▸ TASK INSTRUCTIONS
Every line containing "Expand" should be copied out. Go through the entries and find them.

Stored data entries

===

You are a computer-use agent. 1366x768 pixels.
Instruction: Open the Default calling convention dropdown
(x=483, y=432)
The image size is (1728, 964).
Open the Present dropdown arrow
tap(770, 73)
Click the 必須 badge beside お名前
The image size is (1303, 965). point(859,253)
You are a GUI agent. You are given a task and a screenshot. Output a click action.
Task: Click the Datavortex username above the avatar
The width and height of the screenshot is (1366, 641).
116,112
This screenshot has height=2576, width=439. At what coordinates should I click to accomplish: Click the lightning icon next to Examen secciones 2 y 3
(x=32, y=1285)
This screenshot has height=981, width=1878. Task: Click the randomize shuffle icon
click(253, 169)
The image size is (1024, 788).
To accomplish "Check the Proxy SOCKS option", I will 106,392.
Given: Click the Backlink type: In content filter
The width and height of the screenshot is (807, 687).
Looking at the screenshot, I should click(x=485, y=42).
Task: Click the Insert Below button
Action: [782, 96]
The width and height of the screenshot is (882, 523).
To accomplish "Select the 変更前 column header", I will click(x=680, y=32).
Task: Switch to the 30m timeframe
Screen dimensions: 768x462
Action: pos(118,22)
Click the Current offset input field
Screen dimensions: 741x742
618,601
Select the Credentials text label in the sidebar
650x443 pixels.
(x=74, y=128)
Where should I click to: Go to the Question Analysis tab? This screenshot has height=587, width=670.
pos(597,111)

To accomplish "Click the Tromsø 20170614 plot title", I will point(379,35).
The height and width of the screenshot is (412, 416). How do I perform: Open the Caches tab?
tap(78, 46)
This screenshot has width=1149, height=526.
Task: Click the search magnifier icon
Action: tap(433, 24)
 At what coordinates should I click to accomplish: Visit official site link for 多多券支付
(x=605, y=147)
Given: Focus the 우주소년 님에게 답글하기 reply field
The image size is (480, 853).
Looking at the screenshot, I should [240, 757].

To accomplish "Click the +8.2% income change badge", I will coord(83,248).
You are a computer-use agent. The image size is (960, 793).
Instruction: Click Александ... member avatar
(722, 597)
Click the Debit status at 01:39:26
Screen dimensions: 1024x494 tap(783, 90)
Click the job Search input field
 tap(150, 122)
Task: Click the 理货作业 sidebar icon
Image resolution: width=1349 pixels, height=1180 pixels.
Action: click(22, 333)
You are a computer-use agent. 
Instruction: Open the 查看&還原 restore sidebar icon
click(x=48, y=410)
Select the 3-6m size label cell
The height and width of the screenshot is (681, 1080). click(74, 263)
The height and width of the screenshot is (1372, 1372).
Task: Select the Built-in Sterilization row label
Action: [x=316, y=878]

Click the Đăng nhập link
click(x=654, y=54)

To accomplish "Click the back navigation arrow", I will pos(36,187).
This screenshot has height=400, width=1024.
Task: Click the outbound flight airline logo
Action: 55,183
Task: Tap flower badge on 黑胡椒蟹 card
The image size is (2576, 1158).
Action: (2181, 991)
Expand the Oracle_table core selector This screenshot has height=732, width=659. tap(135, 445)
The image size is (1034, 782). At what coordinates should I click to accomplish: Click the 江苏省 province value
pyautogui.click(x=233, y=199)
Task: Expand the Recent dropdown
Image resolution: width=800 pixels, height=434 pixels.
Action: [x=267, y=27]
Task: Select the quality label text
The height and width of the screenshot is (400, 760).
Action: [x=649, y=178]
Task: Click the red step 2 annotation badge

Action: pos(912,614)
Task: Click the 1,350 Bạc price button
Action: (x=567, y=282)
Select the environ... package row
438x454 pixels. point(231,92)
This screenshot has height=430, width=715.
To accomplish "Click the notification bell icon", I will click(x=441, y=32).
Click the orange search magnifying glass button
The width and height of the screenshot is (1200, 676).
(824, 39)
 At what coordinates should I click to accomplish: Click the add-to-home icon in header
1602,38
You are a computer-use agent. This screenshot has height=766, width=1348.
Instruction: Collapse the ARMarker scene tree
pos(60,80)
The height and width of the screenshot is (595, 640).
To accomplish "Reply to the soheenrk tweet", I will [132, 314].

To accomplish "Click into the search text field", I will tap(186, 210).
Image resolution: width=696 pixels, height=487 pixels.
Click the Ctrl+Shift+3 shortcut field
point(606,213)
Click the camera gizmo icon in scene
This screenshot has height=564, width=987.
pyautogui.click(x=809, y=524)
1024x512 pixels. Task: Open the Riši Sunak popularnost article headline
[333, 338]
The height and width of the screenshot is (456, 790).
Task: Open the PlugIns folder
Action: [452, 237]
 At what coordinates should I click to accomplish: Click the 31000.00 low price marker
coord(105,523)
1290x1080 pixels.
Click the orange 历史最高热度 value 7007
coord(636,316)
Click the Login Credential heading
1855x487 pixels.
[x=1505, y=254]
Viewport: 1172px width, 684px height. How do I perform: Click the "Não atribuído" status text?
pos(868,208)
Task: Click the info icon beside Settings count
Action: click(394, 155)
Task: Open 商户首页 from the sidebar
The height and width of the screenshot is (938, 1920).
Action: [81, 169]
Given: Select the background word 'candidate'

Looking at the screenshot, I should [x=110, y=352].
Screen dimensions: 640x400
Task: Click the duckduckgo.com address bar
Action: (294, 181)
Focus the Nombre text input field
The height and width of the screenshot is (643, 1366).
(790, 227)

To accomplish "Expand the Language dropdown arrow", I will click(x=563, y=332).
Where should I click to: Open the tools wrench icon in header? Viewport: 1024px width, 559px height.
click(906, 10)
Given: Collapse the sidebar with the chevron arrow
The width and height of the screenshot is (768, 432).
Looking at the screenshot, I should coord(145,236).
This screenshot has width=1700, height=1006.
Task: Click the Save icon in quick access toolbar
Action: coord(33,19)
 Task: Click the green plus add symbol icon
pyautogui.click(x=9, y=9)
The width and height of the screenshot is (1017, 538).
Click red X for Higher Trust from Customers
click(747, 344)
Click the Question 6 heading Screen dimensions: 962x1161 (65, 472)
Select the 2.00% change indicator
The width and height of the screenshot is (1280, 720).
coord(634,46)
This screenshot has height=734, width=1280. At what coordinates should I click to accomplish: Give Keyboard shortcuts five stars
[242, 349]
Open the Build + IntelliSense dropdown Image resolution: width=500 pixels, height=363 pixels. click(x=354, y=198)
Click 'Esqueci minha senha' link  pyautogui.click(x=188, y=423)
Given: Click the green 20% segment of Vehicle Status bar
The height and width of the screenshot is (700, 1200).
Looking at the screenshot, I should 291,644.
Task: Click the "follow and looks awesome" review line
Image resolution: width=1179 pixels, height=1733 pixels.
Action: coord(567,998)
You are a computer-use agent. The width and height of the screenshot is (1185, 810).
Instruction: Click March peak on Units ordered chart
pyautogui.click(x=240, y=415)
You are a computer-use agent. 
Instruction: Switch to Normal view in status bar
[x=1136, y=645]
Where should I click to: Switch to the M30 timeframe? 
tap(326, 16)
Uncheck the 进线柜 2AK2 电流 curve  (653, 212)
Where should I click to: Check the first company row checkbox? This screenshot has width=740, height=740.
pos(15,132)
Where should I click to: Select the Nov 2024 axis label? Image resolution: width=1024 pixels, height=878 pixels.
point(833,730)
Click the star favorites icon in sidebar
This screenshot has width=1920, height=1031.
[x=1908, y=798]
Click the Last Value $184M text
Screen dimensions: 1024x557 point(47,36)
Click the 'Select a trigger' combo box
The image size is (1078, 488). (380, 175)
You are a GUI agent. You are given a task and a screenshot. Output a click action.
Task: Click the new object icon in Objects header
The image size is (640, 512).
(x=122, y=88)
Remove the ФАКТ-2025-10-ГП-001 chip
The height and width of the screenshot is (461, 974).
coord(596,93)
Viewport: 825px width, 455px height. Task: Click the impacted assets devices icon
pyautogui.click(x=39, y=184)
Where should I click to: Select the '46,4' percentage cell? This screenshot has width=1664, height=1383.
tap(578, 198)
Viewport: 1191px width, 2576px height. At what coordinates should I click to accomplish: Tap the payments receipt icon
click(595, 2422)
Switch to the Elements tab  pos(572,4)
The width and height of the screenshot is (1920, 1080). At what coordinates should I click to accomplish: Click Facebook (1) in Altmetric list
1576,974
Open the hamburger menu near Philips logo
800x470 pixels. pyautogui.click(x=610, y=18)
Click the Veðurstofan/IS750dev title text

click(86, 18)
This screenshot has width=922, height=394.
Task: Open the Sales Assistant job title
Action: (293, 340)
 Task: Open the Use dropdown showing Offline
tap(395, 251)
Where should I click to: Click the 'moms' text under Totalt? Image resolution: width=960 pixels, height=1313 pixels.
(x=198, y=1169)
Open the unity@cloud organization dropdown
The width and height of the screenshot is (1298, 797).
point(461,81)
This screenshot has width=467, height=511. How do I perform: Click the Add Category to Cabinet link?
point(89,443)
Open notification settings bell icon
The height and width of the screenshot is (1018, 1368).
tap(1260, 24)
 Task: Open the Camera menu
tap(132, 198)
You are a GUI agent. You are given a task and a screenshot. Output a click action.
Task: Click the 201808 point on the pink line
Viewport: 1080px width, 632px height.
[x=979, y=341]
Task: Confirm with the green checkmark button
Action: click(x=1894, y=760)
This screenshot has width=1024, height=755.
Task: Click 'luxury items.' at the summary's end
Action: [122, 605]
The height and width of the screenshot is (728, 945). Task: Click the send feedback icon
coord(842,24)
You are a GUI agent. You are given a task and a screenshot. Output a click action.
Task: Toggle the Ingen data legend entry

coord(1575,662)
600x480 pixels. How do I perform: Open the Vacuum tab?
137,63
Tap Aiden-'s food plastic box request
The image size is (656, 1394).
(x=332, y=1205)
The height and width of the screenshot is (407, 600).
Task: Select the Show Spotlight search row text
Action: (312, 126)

===

▸ EXERCISE RESULT
Expand the Oracle_table core selector This screenshot has height=732, width=659. tap(135, 445)
Task: Expand the Recent dropdown
To accomplish "Expand the Language dropdown arrow", I will click(x=563, y=332).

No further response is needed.